→ WORK INSTRUCTIONS:
Give back exactly the lines spanning from the one containing "別れと復縁の料金・値段・プラン (312, 446)" to the final line of the records below, and no others.

Collected data entries
§

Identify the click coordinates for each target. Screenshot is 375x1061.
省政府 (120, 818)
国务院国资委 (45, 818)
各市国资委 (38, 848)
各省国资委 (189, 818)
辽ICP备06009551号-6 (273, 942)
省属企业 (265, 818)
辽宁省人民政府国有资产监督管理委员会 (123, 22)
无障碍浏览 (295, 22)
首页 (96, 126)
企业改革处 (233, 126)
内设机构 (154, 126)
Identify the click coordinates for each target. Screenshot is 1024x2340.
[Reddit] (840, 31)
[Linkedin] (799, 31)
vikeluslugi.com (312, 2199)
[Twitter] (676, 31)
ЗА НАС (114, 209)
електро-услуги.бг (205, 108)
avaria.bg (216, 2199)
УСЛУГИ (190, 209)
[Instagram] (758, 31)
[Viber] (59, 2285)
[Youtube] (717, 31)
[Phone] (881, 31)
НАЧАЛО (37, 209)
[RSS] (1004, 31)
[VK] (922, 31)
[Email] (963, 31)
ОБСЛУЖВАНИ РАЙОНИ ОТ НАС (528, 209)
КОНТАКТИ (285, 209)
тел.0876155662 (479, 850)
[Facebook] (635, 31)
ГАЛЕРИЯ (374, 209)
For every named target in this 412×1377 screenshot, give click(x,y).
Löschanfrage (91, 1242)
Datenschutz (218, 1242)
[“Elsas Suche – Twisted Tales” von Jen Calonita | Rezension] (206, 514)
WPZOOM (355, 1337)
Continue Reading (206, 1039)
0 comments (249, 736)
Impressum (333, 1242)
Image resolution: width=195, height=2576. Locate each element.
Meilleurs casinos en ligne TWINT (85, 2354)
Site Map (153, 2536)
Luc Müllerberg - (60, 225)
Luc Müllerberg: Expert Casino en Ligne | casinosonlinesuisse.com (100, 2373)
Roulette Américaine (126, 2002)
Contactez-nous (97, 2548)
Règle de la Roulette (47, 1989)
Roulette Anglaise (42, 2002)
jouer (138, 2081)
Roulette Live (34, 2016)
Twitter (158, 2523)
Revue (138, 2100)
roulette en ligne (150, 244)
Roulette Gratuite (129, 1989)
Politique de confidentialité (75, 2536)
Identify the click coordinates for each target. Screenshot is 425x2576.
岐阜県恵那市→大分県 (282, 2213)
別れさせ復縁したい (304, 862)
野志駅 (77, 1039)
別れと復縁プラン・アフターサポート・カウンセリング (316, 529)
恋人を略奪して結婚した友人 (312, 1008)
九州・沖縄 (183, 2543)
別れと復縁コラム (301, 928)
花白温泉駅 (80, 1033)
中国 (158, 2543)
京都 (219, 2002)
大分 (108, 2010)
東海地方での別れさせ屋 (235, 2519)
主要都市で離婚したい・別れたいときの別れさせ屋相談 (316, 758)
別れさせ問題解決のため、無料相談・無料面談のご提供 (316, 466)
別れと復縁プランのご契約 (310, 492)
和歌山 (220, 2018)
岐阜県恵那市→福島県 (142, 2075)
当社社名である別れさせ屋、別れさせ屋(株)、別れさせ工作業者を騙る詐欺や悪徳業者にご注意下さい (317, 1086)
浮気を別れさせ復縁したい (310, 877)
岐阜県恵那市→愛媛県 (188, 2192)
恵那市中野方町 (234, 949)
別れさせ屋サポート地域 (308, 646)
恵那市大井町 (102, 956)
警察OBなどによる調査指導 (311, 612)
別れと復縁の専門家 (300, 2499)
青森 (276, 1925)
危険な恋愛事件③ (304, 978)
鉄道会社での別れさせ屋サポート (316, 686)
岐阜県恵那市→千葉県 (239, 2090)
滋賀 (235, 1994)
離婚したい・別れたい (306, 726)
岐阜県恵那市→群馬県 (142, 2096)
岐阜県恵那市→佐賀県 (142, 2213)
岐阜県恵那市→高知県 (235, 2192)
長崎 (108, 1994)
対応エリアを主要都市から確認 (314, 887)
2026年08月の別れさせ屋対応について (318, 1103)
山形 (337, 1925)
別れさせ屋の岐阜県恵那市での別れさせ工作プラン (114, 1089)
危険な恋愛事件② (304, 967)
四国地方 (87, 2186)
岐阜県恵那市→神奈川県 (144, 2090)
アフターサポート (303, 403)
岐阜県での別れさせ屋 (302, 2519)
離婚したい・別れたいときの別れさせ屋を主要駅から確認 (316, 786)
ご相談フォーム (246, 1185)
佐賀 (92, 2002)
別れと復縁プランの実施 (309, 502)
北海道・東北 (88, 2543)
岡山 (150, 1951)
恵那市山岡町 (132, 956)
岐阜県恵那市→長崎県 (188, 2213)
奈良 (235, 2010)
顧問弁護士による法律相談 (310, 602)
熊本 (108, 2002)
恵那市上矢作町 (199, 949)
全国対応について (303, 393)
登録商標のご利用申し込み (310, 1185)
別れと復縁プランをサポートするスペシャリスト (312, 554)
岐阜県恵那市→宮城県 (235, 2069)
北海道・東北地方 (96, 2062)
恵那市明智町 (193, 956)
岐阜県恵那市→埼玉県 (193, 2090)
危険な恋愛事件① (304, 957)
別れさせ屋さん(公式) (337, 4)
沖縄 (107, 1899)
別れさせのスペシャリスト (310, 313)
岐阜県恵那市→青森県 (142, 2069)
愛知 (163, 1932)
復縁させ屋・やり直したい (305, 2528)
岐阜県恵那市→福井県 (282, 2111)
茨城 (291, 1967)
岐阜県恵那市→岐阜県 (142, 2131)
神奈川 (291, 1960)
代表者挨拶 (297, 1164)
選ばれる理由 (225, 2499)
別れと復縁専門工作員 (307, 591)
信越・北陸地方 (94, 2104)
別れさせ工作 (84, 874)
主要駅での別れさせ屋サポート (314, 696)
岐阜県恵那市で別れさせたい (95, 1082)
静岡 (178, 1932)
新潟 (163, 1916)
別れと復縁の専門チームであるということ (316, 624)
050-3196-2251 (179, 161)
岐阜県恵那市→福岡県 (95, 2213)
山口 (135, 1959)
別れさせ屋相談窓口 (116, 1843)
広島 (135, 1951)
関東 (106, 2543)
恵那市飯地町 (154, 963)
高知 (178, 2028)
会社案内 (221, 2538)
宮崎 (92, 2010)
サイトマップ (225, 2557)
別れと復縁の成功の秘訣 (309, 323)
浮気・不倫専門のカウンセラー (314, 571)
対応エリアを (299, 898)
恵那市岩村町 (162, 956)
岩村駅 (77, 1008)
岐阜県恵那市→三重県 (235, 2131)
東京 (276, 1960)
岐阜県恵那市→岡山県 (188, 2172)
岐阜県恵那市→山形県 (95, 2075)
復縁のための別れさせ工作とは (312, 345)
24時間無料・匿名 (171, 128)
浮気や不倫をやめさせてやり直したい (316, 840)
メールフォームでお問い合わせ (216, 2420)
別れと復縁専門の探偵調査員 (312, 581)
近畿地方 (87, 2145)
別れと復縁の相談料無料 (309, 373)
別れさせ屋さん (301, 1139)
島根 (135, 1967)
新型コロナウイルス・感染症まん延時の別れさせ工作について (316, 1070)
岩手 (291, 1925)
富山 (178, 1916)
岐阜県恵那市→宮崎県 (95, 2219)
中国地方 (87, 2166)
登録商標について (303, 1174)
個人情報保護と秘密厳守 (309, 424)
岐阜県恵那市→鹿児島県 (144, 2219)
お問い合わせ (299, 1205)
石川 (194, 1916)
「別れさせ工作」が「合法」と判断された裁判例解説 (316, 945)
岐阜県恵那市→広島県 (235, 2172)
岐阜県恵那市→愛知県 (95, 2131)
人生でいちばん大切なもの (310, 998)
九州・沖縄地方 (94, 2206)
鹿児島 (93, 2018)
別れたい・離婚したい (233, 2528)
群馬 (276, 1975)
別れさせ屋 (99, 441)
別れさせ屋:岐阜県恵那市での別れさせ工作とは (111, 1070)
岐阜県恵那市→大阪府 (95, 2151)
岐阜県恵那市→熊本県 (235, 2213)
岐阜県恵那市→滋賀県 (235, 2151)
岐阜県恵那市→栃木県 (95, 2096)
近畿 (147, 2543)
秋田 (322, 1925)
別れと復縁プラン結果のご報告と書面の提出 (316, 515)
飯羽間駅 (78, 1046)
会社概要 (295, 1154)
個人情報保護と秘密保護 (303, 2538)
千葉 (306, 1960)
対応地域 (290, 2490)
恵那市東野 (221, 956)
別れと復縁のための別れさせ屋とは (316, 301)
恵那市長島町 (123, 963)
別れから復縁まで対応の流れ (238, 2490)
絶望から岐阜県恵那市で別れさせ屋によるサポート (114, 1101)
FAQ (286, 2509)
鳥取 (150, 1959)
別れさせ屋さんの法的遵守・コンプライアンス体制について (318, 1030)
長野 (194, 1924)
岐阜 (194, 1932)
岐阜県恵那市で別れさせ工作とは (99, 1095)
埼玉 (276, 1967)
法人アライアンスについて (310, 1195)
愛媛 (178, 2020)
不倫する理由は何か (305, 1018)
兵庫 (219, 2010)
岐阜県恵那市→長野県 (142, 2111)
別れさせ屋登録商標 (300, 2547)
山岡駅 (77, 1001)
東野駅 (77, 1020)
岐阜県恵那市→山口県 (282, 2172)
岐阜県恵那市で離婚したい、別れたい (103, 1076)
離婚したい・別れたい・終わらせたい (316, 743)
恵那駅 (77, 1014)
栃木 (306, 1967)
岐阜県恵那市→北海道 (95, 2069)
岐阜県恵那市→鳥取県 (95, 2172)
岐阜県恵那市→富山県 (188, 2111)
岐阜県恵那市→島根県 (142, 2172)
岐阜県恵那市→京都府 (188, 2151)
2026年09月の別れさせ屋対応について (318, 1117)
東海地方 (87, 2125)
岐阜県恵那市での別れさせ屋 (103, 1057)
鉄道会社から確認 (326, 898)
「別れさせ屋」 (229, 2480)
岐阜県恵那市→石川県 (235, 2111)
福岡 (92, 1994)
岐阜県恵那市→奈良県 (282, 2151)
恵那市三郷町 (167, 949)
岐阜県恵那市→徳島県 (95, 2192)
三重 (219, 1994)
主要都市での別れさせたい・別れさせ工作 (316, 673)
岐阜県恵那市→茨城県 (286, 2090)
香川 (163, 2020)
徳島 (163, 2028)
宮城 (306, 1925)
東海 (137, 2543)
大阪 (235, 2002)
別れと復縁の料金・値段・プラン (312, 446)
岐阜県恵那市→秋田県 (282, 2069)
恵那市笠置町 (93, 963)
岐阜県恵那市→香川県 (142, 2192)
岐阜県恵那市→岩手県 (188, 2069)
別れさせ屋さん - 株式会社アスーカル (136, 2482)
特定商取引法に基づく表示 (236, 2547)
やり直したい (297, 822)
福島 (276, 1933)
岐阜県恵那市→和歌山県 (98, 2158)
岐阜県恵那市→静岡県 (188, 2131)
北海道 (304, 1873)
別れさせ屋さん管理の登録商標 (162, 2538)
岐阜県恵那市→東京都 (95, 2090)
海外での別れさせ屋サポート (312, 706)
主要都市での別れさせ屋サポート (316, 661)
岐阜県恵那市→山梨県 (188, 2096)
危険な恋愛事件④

§

→ COMPLETED TASK:
別れと復縁の料金・値段・プラン (312, 446)
岐阜県恵那市→秋田県 (282, 2069)
恵那市笠置町 (93, 963)
岐阜県恵那市→香川県 (142, 2192)
岐阜県恵那市→岩手県 (188, 2069)
別れさせ屋さん - 株式会社アスーカル (136, 2482)
特定商取引法に基づく表示 (236, 2547)
やり直したい (297, 822)
福島 (276, 1933)
岐阜県恵那市→和歌山県 (98, 2158)
岐阜県恵那市→静岡県 (188, 2131)
北海道 (304, 1873)
別れさせ屋さん管理の登録商標 (162, 2538)
岐阜県恵那市→東京都 (95, 2090)
海外での別れさせ屋サポート (312, 706)
主要都市での別れさせ屋サポート (316, 661)
岐阜県恵那市→山梨県 (188, 2096)
危険な恋愛事件④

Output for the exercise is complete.